WHAT TO WORK ON: Which lines in the records below hold the word "Data"? Copy each of them.
══ PROVIDED MATERIAL
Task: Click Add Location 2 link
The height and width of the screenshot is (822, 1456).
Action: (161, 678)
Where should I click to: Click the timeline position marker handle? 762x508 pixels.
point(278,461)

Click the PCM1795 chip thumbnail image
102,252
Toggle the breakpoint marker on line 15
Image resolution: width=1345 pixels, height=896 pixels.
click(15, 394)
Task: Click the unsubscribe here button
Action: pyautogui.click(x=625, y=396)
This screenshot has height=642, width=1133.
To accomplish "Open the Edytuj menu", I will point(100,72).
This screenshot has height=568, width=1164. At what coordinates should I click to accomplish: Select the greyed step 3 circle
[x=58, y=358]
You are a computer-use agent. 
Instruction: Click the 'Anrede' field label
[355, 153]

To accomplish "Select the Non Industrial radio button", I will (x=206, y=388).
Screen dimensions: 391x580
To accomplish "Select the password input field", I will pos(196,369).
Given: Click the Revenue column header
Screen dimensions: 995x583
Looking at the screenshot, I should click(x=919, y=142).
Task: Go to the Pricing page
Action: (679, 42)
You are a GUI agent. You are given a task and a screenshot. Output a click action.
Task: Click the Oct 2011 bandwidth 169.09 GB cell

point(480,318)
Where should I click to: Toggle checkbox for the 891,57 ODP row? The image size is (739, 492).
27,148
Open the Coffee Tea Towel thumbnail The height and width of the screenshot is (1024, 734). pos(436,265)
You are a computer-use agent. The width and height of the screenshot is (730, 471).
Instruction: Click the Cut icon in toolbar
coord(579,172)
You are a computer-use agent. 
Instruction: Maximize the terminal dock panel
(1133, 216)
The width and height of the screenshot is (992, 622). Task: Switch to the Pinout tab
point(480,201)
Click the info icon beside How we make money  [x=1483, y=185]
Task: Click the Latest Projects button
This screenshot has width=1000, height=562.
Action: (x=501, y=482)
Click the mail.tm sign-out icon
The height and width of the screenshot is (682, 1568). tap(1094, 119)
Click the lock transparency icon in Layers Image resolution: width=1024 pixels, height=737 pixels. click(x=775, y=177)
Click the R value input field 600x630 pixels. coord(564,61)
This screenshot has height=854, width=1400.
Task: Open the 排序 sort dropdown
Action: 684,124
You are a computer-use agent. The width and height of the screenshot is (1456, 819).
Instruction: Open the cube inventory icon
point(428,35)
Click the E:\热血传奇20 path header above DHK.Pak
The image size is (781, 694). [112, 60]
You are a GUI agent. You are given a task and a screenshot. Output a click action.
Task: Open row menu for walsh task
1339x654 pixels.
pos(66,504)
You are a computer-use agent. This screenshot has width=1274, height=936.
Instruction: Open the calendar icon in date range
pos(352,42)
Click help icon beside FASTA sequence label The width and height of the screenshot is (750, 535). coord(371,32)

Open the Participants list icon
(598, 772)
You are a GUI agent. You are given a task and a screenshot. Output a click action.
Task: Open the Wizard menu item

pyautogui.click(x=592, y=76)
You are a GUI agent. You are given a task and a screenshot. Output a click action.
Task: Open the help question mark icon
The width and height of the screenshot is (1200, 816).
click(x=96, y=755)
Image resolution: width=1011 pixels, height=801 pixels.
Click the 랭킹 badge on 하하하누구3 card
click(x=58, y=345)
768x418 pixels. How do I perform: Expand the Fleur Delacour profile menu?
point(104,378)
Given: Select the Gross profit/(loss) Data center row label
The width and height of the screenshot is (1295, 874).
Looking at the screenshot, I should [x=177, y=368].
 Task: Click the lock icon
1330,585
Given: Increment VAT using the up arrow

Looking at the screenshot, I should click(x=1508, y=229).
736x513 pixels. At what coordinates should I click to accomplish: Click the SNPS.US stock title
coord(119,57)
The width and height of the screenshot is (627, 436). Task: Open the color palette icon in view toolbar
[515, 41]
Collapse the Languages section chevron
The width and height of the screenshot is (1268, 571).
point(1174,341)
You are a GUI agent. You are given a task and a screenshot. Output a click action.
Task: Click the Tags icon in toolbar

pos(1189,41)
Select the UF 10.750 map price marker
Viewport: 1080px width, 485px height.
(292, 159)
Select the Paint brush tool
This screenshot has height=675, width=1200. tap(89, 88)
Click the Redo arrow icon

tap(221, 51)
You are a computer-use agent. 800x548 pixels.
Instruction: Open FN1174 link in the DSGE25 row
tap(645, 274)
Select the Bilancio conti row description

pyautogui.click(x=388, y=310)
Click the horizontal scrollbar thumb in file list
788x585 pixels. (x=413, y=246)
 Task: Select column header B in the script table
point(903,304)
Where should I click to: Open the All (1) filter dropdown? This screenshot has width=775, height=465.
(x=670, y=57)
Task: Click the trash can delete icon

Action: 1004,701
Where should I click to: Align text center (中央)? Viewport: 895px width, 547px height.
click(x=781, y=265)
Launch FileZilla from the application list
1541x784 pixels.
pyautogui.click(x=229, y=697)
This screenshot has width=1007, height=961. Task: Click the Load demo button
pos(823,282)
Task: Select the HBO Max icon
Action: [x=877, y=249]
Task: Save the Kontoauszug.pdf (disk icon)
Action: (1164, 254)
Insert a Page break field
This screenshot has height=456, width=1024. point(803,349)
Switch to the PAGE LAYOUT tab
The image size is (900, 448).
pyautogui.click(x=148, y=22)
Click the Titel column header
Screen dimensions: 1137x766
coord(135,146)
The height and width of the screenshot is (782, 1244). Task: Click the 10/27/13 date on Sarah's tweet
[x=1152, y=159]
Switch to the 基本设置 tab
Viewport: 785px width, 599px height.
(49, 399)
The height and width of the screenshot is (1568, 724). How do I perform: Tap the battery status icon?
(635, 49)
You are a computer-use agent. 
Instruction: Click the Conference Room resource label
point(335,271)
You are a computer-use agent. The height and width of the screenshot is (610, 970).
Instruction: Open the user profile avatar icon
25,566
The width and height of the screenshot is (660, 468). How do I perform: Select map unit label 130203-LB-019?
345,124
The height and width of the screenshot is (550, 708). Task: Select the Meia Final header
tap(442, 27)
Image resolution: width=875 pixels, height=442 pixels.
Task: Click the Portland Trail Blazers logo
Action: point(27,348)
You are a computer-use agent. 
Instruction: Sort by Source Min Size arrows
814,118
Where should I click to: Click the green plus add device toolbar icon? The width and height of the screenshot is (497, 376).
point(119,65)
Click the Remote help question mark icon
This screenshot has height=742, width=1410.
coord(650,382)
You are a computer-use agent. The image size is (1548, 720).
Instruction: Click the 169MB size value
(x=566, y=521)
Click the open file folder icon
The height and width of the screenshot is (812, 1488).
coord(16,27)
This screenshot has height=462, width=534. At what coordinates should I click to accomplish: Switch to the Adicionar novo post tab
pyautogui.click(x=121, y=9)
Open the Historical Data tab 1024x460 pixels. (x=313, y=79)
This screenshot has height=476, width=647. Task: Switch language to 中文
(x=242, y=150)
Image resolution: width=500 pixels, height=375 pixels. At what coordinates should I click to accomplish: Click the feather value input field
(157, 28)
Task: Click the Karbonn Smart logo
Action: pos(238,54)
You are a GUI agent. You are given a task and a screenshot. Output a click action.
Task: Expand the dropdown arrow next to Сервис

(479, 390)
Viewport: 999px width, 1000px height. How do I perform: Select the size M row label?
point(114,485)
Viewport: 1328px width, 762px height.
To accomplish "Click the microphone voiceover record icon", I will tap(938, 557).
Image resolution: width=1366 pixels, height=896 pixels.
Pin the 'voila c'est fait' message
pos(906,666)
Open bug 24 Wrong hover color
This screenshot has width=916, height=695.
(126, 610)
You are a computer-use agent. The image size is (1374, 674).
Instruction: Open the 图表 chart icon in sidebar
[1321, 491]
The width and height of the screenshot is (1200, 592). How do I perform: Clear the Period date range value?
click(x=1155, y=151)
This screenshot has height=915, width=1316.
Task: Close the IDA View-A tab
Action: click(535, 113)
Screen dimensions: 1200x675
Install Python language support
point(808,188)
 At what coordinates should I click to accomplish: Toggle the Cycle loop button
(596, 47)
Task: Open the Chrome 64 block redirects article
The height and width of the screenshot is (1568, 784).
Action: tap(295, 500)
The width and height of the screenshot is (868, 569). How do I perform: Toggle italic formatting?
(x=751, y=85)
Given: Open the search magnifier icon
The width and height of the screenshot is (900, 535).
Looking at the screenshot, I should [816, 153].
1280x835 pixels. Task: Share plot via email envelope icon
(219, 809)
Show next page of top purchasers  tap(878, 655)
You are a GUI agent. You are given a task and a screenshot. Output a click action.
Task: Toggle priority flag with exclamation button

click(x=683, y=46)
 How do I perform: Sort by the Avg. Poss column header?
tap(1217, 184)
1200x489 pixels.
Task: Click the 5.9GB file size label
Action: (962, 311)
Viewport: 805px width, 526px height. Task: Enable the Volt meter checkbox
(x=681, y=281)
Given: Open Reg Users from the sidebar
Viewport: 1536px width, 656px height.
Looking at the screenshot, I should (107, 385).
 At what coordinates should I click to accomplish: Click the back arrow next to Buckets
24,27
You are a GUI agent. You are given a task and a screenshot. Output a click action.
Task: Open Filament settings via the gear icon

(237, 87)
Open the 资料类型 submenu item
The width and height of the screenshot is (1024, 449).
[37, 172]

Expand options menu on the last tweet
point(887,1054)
════
TASK ANSWER:
Given: Select the Gross profit/(loss) Data center row label
Open the Historical Data tab 1024x460 pixels. (x=313, y=79)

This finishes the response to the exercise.